Michał Zatora wybrzmiał w Koźminku
Niedawno zakończył się koncert Michała Zatora, harfisty. Było to trzecie spotkanie w ramach nieprzewidywalnego cyklu „Let’s saint the music”.
Kaplica ewangelicko-augsburska z każdym kolejnym spotkaniem, coraz bardziej wydaje się być miejscem stworzonym do wydarzeń muzycznych. Odpowiednia akustyka, którą zauważył i docenił każdy z naszych wcześniejszych wykonawców, zdaje się oddawać komplement gwarantując jakość dźwięku cieszącą ucho nie tylko słuchaczy, ale i wykonawców, którzy mogą spróbować wykorzystać idealne warunki i pozwolić sobie na więcej niż w miejscach nie oferujących tak dobrego brzmienia.
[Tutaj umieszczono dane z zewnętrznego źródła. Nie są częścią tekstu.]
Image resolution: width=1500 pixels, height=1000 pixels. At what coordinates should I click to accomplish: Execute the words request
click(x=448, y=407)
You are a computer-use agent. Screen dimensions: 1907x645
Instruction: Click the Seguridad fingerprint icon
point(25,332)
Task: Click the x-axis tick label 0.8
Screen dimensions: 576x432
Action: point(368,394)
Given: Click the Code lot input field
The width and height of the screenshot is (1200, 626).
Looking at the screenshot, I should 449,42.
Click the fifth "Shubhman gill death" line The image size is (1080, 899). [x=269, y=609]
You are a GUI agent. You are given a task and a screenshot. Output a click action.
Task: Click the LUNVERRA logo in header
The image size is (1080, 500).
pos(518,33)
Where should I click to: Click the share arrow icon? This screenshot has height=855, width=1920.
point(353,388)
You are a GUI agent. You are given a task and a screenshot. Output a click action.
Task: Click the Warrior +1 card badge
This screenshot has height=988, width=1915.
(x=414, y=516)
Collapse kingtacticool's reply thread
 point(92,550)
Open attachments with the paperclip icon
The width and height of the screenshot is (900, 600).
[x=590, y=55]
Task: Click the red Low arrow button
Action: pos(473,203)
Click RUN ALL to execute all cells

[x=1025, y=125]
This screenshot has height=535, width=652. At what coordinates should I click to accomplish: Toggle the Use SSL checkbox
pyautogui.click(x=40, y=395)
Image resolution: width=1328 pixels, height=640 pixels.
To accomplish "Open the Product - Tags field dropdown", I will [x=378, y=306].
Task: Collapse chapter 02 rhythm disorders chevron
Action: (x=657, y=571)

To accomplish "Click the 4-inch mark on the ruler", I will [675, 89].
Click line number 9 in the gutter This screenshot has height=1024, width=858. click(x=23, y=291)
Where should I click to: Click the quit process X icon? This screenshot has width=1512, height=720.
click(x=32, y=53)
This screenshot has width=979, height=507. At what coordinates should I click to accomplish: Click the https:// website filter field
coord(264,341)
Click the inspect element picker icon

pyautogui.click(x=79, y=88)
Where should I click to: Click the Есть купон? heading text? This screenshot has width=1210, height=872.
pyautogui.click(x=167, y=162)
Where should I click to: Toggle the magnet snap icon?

Tak było i tym razem. Ale tym razem było inaczej, bo któż spodziewałby się tutaj harfisty?
Harfa okazała się instrumentem zadziwiającym i niezwykle ciekawym. A doświadczone dłonie Michała Zatora pokazały, że z tego instrumentu można wyczarować nie tylko akompaniament, ale cały muzyczny świat, całą opowieść zawartą w utworze. Podkreślał kilka razy jak ważna w życiu jest muzyka, jak potrafi pomagać, inspirować i pokazywać drogę w czasie, gdy wydaje się, że wszystkie ścieżki są splątane. Opowiadał o swojej pracy i o muzyce, którą tworzy. Było ciekawie, osobiście, prywatnie i pomimo coraz chłodniejszych warunków w kaplicy, nikt nie narzekał na chłód. Być może to zasługa muzyki.